The Liberal Split (The Second One) and the 1992 election

So, I'm thinking about doing an alternate history based on a weird game of Prime Minister Forever, where I managed to win 1 seat for the continuity Liberal Party (Michael Meadowcroft's seat).

The big problem is I know literally nothing about Meadowcroft, nor the effect that Meadowcroft and some guy named Dave Nellist (I did a bit of research, and him getting re-elected would probably be a headache for Labour).

I would really appreciate some help working this kind of thing out! Especially if anyone had any interesting sources I could read.

Any ideas and any help would be greatly appreciated, thanks!
 
Well for starters the Continuity Liberals didn't split. They see themselves as the original Liberal Party. As far as they are concerned, it's the Lib Dems who are the splitters.
 
So, I'm thinking about doing an alternate history based on a weird game of Prime Minister Forever, where I managed to win 1 seat for the continuity Liberal Party (Michael Meadowcroft's seat).

The big problem is I know literally nothing about Meadowcroft, nor the effect that Meadowcroft and some guy named Dave Nellist (I did a bit of research, and him getting re-elected would probably be a headache for Labour).

I would really appreciate some help working this kind of thing out! Especially if anyone had any interesting sources I could read.

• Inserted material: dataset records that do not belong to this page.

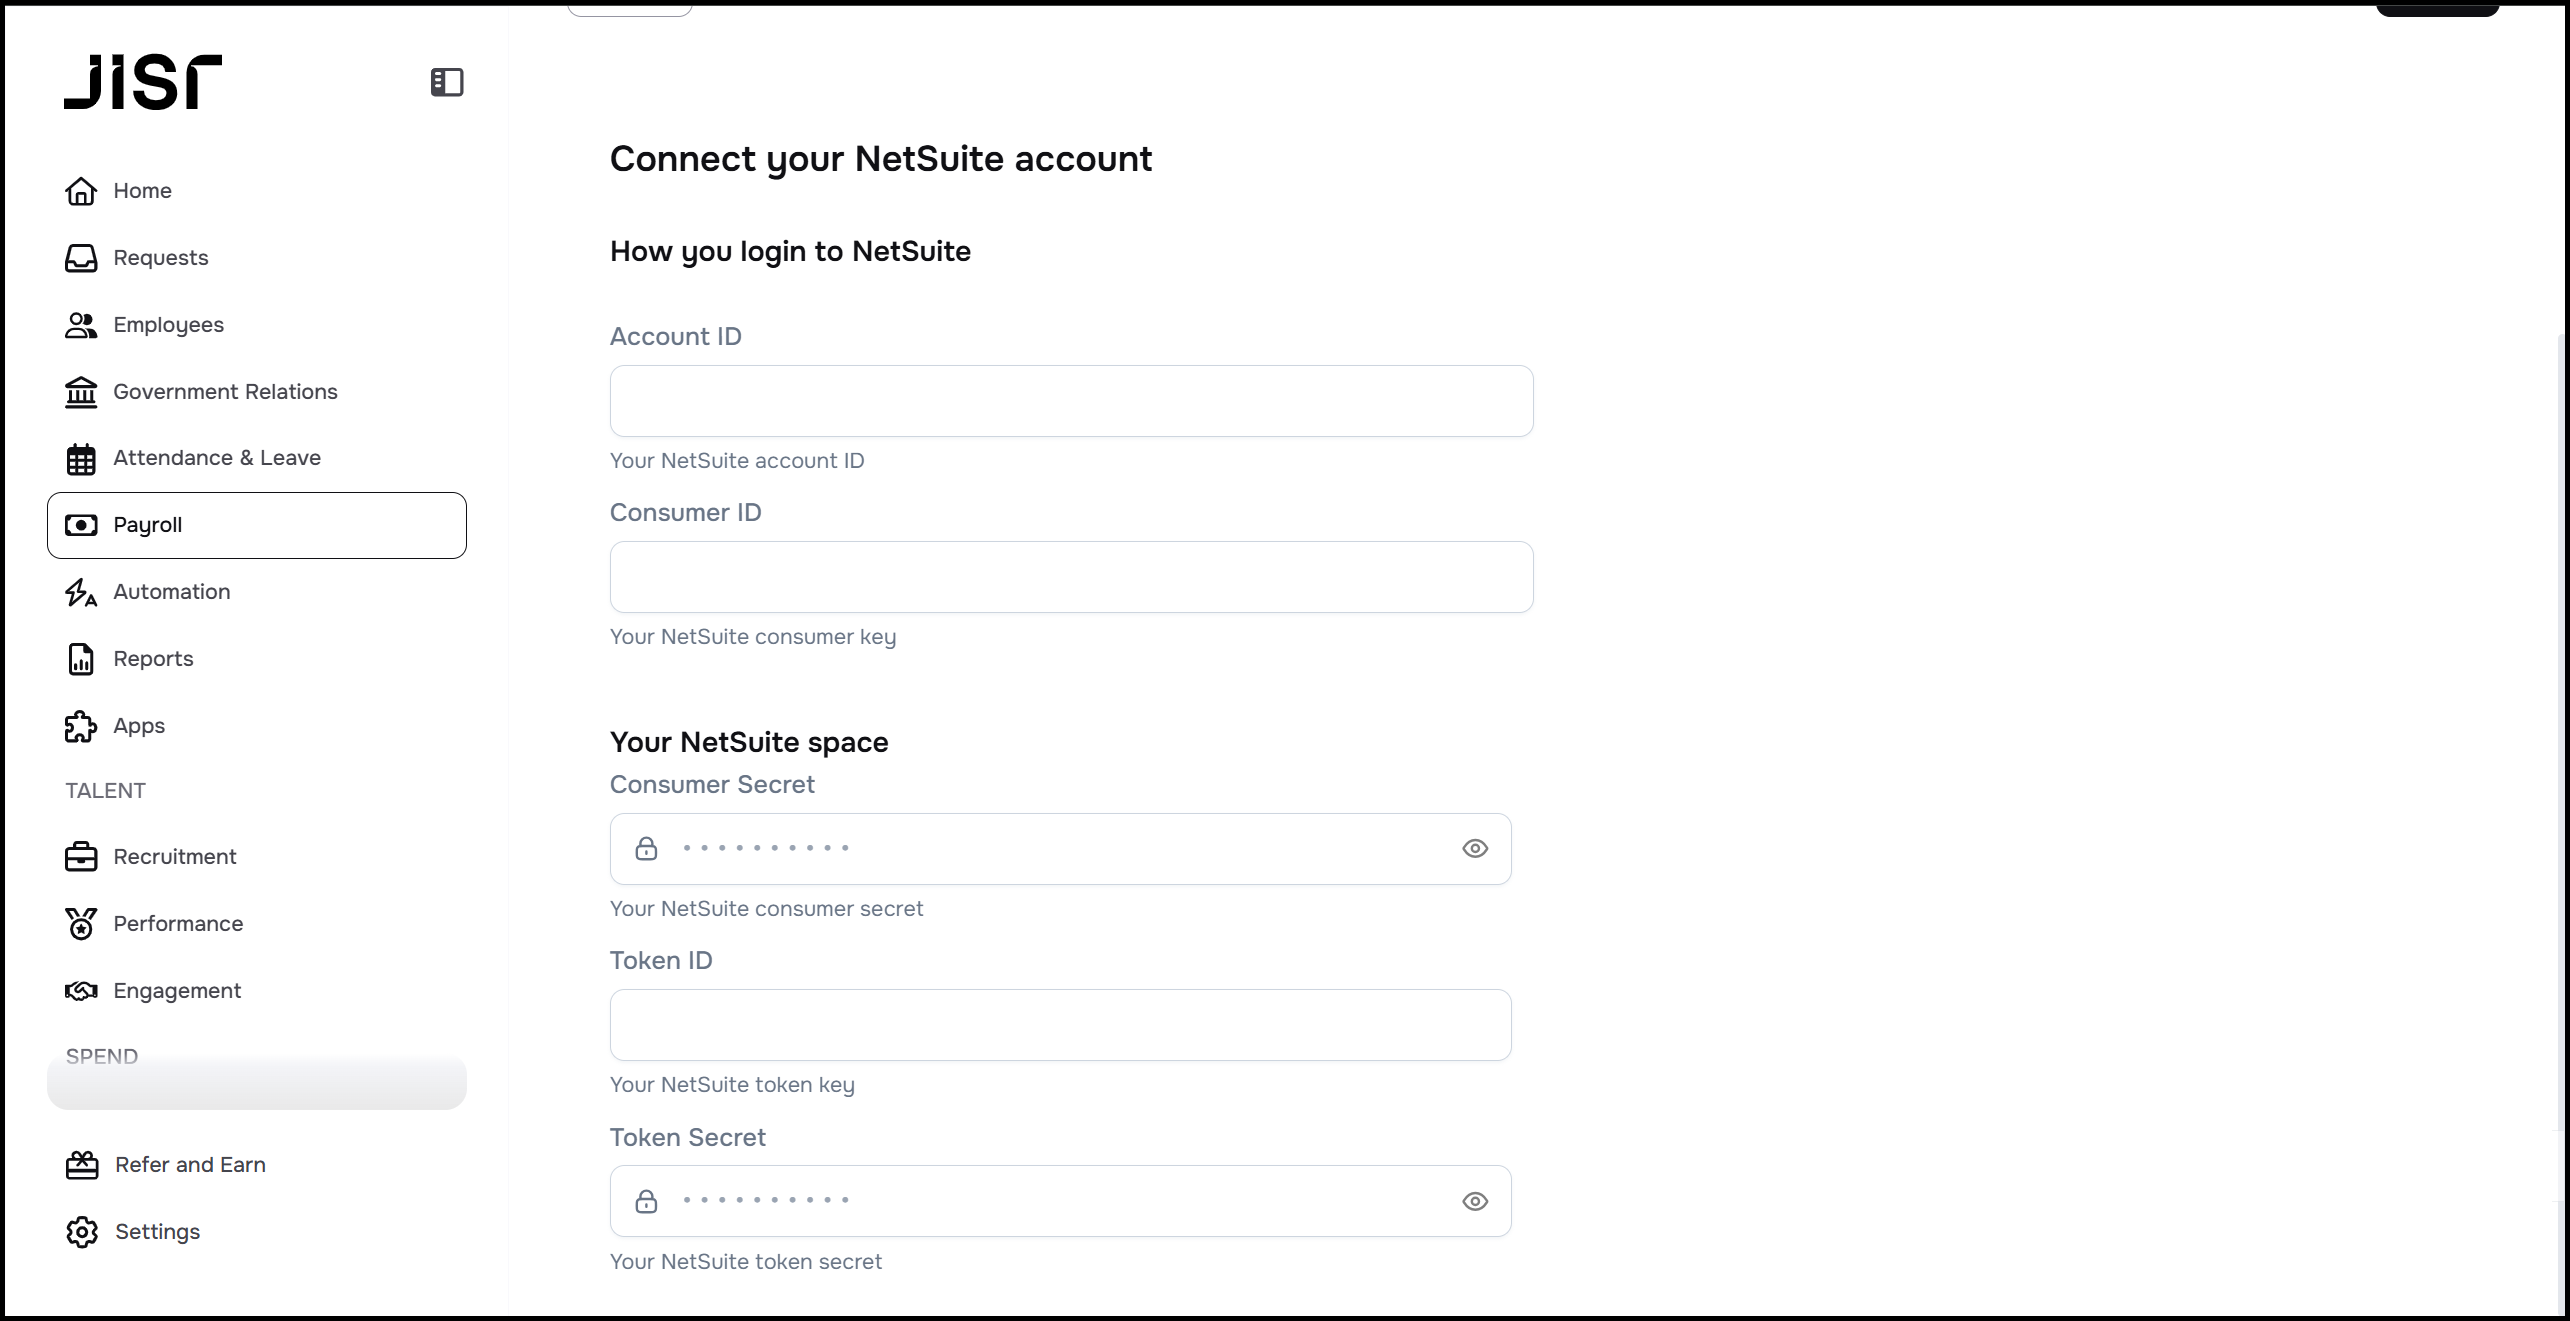Open Requests inbox icon
The width and height of the screenshot is (2570, 1321).
tap(81, 258)
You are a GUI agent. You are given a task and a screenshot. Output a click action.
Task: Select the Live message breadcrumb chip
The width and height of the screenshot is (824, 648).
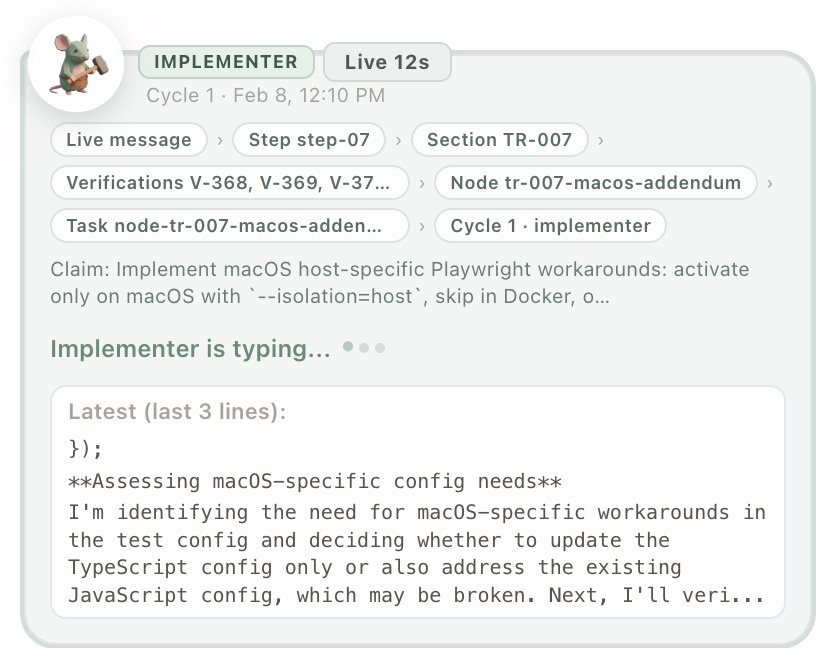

Any ideas and any help would be greatly appreciated, thanks!
First of all, Nellist - he was a member of the Trotskyist Militant Tendency, which had been causing trouble for about a decade in internal Labour politics. Kinnock was all about getting rid of them, which is why he ejected Nellist from the Party. If Nellist won in 1992, then I don't expect a lot of difference from OTL - he could have acted as a thorn in the side of New Labour, but ultimately I think he was just too well-meaning to mount a concerted attack in the media or in Parliament (there were plenty of MPs in Labour to do that, frankly), and he still thought he would be accepted back into the Party at this point. He almost certainly loses in 1997 against the Blairite tide.

Councillor Meadowcroft was a bit of a character, and not in a good way. His article here should give you a good idea of his personality and the nature of his grievances with the Liberal Democrats. The Continuity Liberals have remained in existence to this day, and have a few seats in local government. If Meadowcroft does get in (or if Steve Radford got in for Liverpool West Derby later on) then he's unlikely to win a second time - unless he rejoins the Lib Dems, as he did IOTL.

I don't know whether you're sticking ruthlessly to the PM4E game, but two Continuity SDP MPs also came close to re-election in 1992 in the Greenwich and Woolwich constituencies, with Lib Dem assistance.
 
I was actually thinking about making it the most chaotic result possible. The actual PM4E result had Major with a 2 seat majority, the Lib Dems on 20 seats, with David Nellist returned and Michael Meadowcroft elected. I actually almost won a second seat in scotland, but that was a near miss.

I wasn't really planning on rigorously sticking to the PM4E game, just with the Liberal party gaining a seat and Nellist being returned.

Any idea for where to go from here/where to start?